For getting maturity amount = (P × 24) + Interest

= (750 × 24) + 1125

Therefore, the maturity amount is ₹ 19,125

14. Mr. Mohan has a cumulative deposit account for 3 years at 7% interest pa. She receives Rs 8,547 as a maturity amount after 3 years.
(a) Find the monthly deposit.
(b) Find the total interest receivable after maturity.

Solution:-

From the question, it is given that,

Mr. Mohan has a cumulative deposit account for 3 years.

Period = 3 years

We know that, 1 year = 12 Months

So, 3 years = 3 × 12 = 36 Months

Rate = 7 % pa

Maturity amount = ₹ 8,547

Then, Money deposited = Monthly value × Number of Months

= P × 36

= ₹ 36P

So, total principal for 1 month = [P × (36(36 + 1))]/2

= ₹ 666P

Now, interest = (Total principal for 1 month × R)/(12 × 100)

₹ 8,547 – 36P= (666P × 7)/(12 × 100)

₹ 8,547 – 36P = 3.885P

₹ 8,547 = 3.885P + 36P

₹ 8,547 = 39.885p

P = ₹ 8,547/39.885

P = ₹ 214.3

Interest amount = 8547 – 36P

Substitute the value of P we get,

Interest amount = 8547 – (36 × 214.3)

= ₹ 832

15. Mr.
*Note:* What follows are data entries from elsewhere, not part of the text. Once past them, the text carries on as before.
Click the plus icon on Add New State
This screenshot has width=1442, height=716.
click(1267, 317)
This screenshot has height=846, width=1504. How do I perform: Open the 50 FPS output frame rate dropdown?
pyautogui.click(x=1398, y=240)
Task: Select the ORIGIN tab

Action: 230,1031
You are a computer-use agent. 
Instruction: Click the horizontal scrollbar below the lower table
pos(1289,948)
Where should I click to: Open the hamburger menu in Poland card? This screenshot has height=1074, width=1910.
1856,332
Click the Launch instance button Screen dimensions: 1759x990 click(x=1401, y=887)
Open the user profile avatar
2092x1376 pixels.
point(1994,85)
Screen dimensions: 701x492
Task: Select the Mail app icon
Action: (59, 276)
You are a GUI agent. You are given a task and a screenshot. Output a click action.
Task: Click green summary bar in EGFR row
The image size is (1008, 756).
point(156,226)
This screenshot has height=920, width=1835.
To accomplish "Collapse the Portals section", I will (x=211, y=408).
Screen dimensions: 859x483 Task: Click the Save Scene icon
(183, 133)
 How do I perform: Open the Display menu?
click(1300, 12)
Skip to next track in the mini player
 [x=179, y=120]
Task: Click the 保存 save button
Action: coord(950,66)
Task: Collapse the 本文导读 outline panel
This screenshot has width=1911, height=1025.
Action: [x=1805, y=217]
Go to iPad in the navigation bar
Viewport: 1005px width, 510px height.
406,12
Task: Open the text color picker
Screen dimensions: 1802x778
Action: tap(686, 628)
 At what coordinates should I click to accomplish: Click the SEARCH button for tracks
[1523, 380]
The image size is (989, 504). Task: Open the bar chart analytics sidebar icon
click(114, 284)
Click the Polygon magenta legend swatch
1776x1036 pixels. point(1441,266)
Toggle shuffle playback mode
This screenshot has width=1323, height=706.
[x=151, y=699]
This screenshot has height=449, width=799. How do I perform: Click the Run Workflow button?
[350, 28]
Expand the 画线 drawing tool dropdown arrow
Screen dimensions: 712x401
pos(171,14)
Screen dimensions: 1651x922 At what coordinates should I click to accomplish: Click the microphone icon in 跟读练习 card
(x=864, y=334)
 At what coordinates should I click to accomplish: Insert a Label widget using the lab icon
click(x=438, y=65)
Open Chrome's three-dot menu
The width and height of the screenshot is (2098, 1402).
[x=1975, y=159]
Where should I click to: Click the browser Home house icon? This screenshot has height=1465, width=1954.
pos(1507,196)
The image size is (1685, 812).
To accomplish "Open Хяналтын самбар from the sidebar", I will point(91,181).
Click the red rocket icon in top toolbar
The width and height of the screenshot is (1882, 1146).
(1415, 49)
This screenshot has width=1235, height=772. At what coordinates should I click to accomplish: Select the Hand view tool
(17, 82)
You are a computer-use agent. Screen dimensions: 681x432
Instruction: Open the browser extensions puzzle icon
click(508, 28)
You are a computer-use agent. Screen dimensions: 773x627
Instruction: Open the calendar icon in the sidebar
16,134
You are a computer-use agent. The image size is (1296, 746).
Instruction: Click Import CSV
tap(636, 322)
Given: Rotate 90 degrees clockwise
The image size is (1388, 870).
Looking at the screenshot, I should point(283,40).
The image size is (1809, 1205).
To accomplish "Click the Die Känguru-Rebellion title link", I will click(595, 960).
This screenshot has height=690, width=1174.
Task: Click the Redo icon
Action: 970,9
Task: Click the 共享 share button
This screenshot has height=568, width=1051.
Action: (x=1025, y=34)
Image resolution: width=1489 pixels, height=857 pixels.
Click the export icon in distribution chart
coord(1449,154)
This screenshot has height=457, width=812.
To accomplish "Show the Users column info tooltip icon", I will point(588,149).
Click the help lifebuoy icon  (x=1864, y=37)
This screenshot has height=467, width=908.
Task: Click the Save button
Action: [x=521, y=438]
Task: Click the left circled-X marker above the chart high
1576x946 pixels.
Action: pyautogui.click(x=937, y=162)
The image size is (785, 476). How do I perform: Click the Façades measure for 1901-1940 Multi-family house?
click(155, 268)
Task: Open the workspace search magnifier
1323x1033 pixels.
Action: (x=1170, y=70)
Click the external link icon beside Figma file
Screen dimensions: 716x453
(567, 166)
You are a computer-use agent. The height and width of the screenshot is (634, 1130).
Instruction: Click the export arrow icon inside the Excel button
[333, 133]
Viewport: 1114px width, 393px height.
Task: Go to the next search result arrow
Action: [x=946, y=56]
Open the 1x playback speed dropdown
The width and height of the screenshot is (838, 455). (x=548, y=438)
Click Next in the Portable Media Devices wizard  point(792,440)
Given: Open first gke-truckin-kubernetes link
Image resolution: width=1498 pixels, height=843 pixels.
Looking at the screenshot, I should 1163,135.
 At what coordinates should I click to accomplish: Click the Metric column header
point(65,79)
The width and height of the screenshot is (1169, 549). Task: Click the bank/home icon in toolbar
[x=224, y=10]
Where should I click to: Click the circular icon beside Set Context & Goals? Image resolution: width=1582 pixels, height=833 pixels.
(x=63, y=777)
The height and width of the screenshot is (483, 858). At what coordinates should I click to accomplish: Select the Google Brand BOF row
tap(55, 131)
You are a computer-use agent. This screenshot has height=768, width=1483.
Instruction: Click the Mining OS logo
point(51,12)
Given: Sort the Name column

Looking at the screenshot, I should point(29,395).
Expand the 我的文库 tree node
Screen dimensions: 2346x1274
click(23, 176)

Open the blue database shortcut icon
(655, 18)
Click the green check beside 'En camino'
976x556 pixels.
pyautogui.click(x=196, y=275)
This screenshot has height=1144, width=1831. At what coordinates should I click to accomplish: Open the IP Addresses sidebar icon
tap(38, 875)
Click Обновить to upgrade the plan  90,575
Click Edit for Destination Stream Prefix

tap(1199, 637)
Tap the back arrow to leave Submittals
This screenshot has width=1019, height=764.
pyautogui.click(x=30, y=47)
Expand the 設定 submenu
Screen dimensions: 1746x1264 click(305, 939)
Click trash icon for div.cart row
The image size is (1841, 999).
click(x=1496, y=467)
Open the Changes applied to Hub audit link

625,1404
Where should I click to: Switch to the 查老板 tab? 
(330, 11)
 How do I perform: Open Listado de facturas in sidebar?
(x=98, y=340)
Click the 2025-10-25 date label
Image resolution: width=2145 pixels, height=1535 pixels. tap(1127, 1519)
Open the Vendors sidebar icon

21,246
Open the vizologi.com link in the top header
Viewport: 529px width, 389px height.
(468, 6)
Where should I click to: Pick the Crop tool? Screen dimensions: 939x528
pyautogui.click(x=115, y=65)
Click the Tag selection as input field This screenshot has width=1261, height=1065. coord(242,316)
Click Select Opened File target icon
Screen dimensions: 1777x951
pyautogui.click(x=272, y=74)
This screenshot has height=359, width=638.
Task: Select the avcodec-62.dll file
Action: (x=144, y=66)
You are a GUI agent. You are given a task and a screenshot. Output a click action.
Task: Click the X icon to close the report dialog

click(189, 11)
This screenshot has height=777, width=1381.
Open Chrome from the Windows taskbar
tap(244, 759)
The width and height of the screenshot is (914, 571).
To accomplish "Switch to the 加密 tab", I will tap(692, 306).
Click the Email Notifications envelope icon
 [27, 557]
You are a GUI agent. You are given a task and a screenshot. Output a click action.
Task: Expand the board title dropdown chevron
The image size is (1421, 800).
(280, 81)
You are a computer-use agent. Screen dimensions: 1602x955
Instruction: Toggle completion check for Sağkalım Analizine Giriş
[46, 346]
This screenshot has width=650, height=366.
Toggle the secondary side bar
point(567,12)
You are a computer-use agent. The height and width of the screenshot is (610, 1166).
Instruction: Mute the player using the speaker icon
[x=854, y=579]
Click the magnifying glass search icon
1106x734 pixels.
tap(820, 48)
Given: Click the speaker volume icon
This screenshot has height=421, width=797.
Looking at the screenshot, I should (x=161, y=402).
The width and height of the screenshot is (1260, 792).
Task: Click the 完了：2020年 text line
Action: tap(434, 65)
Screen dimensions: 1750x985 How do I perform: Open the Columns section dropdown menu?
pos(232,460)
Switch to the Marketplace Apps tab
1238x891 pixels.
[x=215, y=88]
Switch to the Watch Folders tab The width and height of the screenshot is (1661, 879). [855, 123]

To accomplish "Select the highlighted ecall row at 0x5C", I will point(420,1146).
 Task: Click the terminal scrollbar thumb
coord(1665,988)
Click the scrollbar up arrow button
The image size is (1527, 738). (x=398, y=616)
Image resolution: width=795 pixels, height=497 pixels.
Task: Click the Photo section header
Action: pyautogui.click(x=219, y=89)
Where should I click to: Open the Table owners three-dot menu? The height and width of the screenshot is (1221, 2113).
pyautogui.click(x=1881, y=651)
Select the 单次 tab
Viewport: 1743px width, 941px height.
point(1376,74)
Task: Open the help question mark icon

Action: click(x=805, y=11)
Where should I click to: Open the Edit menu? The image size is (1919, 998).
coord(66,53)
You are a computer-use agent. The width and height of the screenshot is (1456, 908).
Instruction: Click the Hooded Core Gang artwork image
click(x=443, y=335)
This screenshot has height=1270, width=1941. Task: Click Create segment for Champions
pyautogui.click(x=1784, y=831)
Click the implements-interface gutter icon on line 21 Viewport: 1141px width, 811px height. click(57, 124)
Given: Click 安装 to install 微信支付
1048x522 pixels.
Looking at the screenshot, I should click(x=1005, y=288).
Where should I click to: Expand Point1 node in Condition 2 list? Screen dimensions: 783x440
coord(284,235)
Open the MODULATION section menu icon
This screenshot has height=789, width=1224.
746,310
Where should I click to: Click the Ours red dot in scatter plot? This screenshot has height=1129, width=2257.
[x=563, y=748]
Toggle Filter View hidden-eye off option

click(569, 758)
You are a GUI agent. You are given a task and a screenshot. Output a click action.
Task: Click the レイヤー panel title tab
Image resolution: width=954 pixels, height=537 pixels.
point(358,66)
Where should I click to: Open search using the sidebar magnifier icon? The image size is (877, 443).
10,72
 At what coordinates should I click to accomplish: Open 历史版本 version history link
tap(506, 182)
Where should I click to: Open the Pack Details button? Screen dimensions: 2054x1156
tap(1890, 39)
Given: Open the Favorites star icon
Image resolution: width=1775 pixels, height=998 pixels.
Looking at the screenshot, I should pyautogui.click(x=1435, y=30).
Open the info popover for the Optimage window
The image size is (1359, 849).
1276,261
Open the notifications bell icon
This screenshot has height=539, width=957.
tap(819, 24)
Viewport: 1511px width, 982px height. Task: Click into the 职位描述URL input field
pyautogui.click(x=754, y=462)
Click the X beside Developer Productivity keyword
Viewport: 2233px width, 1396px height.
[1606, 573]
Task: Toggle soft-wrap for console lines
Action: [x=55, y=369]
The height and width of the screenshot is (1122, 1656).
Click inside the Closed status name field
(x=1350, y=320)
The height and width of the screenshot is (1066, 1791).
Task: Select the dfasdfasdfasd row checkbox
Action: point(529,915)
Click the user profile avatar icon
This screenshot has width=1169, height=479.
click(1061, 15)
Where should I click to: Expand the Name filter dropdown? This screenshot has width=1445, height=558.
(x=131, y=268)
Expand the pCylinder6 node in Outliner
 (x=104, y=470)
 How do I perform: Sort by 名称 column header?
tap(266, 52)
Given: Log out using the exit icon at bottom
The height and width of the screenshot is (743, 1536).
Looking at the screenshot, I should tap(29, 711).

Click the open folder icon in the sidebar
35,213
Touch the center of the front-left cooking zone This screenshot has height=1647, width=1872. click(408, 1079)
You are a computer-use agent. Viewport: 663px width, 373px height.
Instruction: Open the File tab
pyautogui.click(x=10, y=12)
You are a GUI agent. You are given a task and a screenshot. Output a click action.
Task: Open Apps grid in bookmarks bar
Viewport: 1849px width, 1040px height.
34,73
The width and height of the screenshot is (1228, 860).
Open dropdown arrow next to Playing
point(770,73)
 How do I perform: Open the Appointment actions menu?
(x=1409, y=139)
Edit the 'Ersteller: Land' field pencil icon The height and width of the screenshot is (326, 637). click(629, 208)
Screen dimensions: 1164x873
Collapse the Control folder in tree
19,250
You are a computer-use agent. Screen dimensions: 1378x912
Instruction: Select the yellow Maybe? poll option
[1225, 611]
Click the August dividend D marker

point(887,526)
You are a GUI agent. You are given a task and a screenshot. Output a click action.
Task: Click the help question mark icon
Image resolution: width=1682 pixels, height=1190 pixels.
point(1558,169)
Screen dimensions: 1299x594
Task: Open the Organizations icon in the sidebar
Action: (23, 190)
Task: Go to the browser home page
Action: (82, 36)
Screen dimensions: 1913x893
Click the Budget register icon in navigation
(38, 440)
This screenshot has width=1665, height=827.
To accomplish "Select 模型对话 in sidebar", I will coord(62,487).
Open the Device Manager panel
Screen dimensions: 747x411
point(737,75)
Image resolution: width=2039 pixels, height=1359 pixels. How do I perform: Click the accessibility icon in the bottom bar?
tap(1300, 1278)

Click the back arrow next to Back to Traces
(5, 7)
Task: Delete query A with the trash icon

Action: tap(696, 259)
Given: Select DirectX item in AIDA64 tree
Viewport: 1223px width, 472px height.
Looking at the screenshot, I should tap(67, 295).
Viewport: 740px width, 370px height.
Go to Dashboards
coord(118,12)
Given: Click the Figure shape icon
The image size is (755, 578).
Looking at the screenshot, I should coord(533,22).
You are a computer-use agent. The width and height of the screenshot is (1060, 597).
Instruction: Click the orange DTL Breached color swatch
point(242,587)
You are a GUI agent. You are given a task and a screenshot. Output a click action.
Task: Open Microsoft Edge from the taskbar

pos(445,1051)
Banerjee opens a recurring deposit account for Rs 3,000 per month at 9% simple interest pa. On maturity, he gets Rs. 1,70,460. Find the period for which he continued with the account.

Solution:-

From the question, it is given that,

Mr. Banerjee opens a recurring deposit account for ₹ 3,000 per month.

Period = t

Rate = 9% pa

Maturity amount = ₹ 1,70,460

Then, Money deposited = Monthly value × Number of Months

= 300 × t

= ₹ 3000t

So, total principal for 1 month = [3000 × (t(t + 1))]/2

= 1500 (t2 + t)

= 1500t2 + 1500t

Now, interest = (Total principal for 1 month × R)/(12 × 100)

₹ 1,70,460 – 3000t= ((1500t2 + 1500t) × 9)/(12 × 100)

₹ 1,70,460 – 3000t = (45t2 + 45t)/4

By cross multiplication, we get,

681840 – 12000t = 45t2 + 45t

Then transposing, we get,

45t2 + 45t + 12000t – 681840 = 0

45t2 + 12045t – 681840 = 0

45t2 – 2160t + 14205t – 681840 = 0

By taking out common, we get,

45t(t – 48) + 14205 (t – 48) = 0

(t – 48) (45t + 14205) = 0

Then,

t – 48 = 0, 45t + 14205 = 0

t = 48, t = -14205/45

So, the number of months cannot be negative,

Therefore, t = 48 months, i.e. 4 years.